A major NAACP fund-raiser provided a platform Sunday for critics of a ballot initiative that, if passed, would restrict affirmative action programs in Michigan.
“We may have entered college through affirmative action, but we did not graduate through affirmative action,” U.S. Rep. Sheila Jackson Lee, D-Texas, said in her keynote address at the 51st annual Fight for Freedom Fund Dinner held by the Detroit branch of the NAACP.
“A hand up is not a handout,” Jackson Lee told the estimated 10,000 guests. “This is the key to success.”
The 50,000-member Detroit branch of the National Organization for the Advancement of Colored People is one of the nation’s largest. The theme for this year’s event at Cobo Center was “We’ve Come too Far to Turn Back Now — Preserve Affirmative Action.”
Michigan voters in November will be asked whether government and university admissions programs should be prohibited from giving preferential treatment to groups or individuals based on their race, gender, color, ethnicity or national origin.

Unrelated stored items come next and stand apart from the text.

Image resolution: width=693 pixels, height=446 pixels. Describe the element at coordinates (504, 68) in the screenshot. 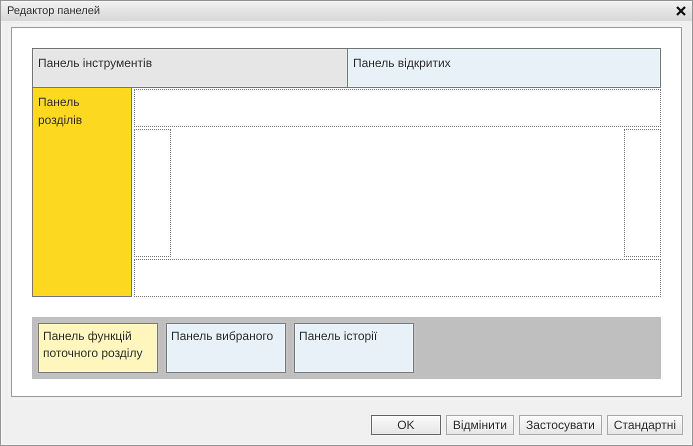

I see `panel-block: Панель відкритих` at that location.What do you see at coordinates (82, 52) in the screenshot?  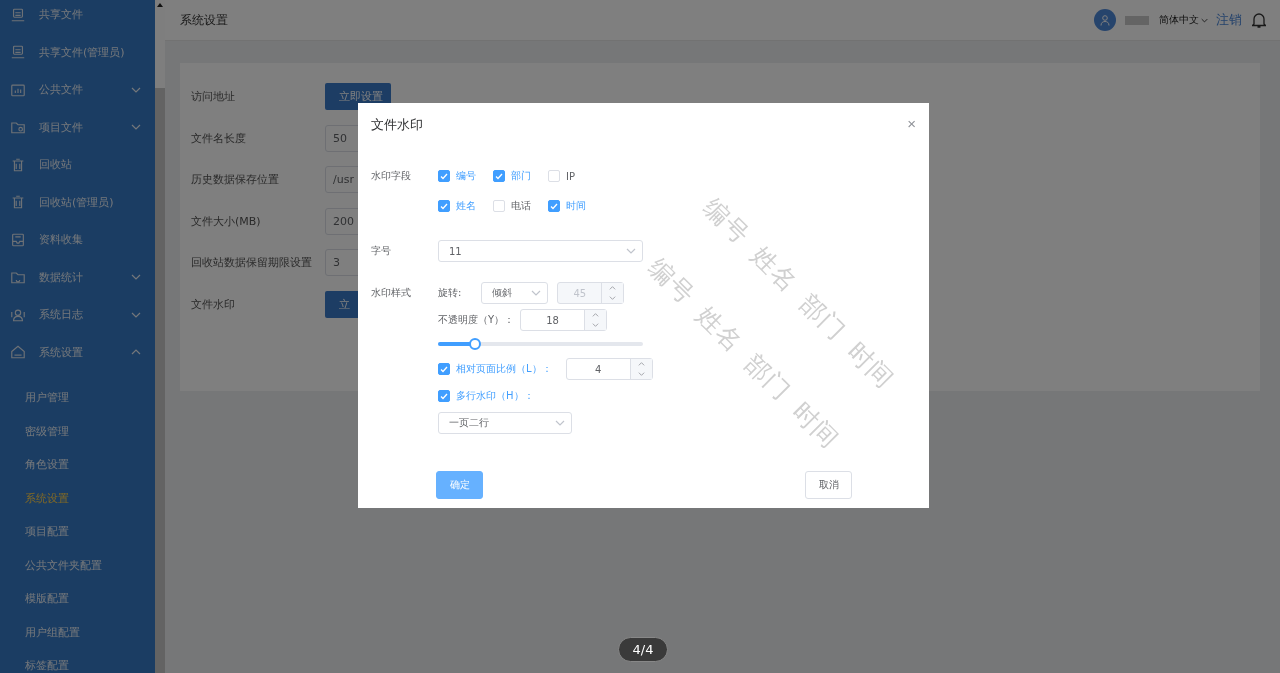 I see `sidebar-item-label: 共享文件(管理员)` at bounding box center [82, 52].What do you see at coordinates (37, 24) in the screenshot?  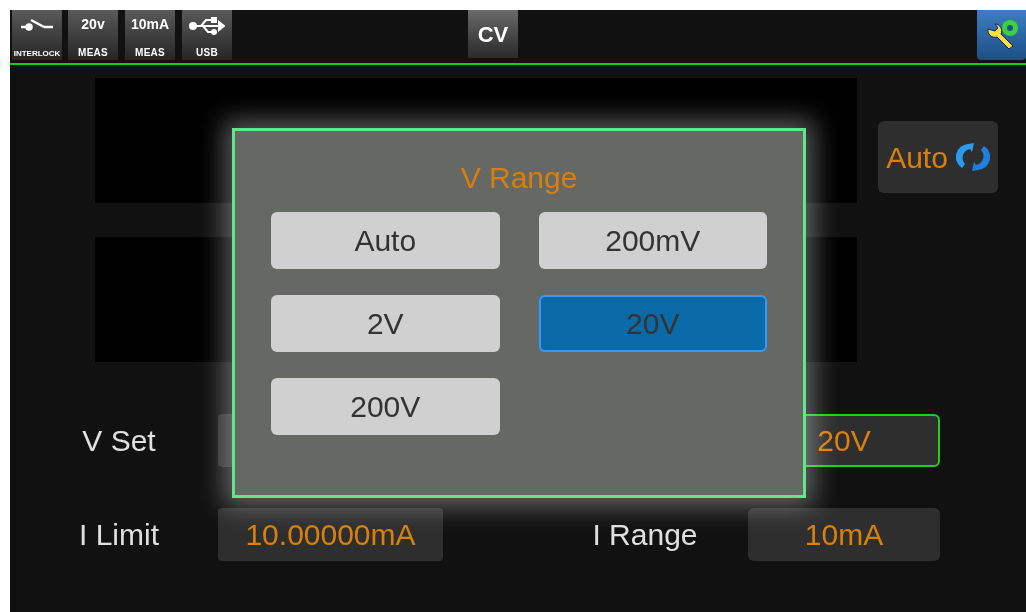 I see `switch-icon` at bounding box center [37, 24].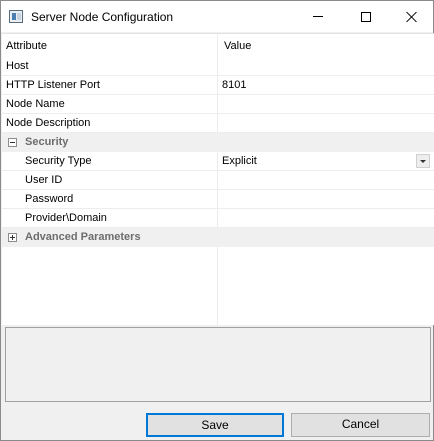  I want to click on property-row-node-description: Node Description, so click(218, 124).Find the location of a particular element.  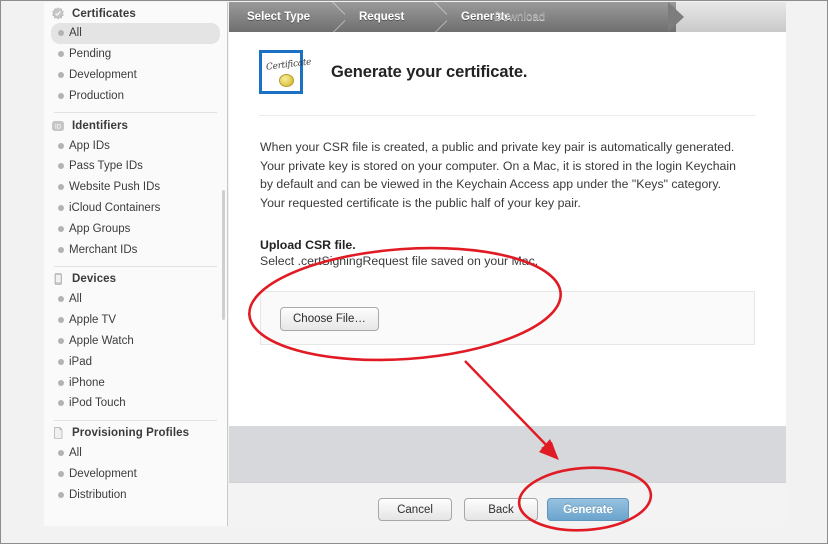

sidebar-item-profiles-development: Development is located at coordinates (136, 474).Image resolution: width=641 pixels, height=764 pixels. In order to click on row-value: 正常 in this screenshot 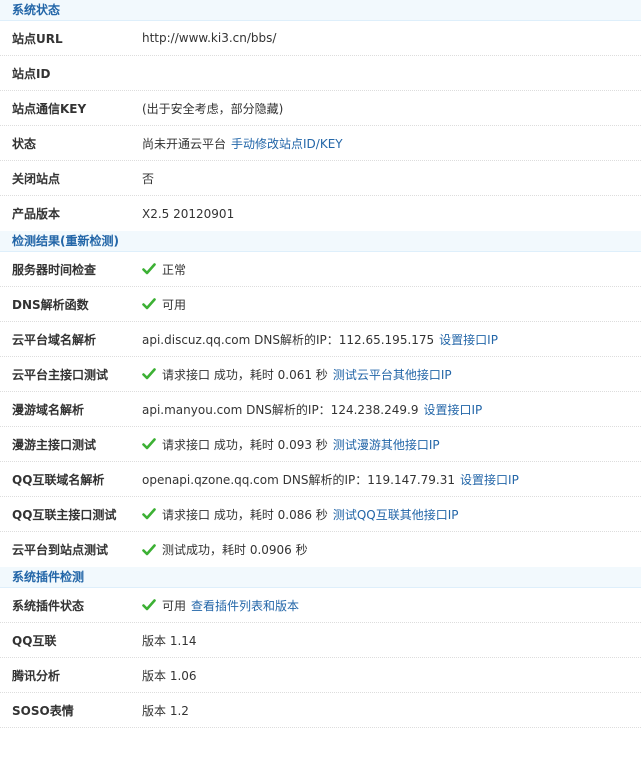, I will do `click(392, 270)`.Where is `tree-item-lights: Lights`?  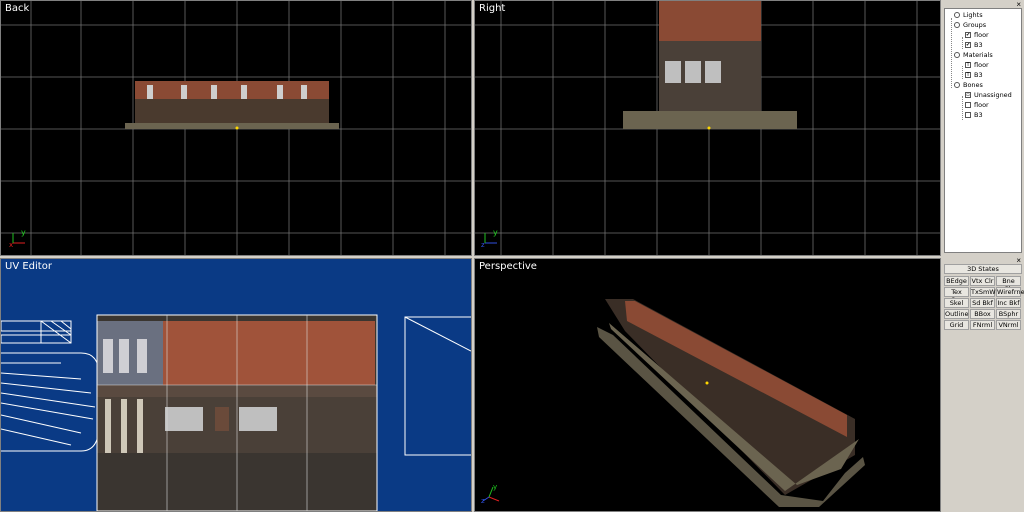
tree-item-lights: Lights is located at coordinates (968, 15).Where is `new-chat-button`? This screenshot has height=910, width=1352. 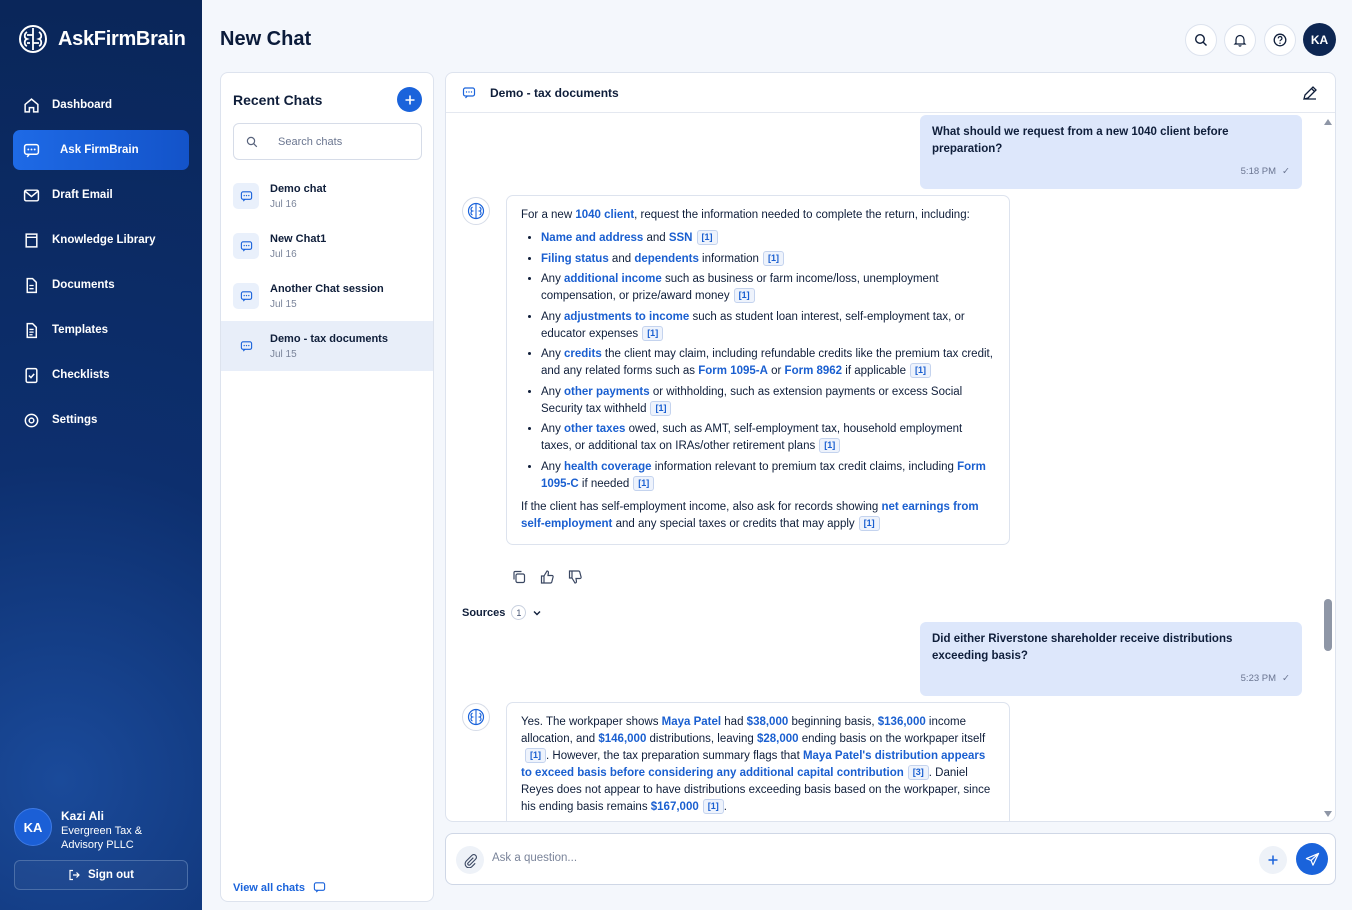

The Michigan Civil Rights Initiative’s major supporters include California businessman Ward Connerly, who has supported similar proposals in his home state and in Washington state. Opponents to the Michigan proposal waged a lengthy but unsuccessful legal battle to block the referendum.
Jackson Lee called the MCRI “the second coming of Jim Crow” and asked the audience, “Are you just part of the membership, or are you part of the movement?”
At a news conference before the dinner, Gov. Jennifer Granholm, U.S. Sen. Debbie Stabenow, D-Mich., and the Rev. Wendell Anthony, president of the NAACP’s Detroit chapter, voiced opposition to the MCRI.
“We’re not just here for a dinner, we are here for a civil rights event,” Anthony said. Preserving affirmative action, he said, “is not just a Black issue. This is a national issue.”
“On behalf of the city of Detroit, I say, bring it on,” said Detroit Mayor Kwame Kilpatrick. “If you want a fight, there is one waiting for you right here … we need a fight. It’s time to stand up and it’s time to step up.”
Kilpatrick, U.S. Rep. Carolyn Cheeks Kilpatrick, D-Mich., and U.S. Sen. Carl Levin, D-Mich., also spoke during the dinner.
Carol White, a lifelong Detroiter attending her seventh Fight for Freedom Fund Dinner, welcomed Jackson Lee’s message.
“There is going to be change, and a revolution is necessary to make change,” White says.
The Detroit chapter of the NAACP has been sponsoring the Fight for Freedom Fund Dinner since 1956. Civil rights lawyer and future U.S. Supreme Court justice Thurgood Marshall was the event’s first speaker. U.S. Sen. Barack Obama, D-Ill., was the keynote speaker last year.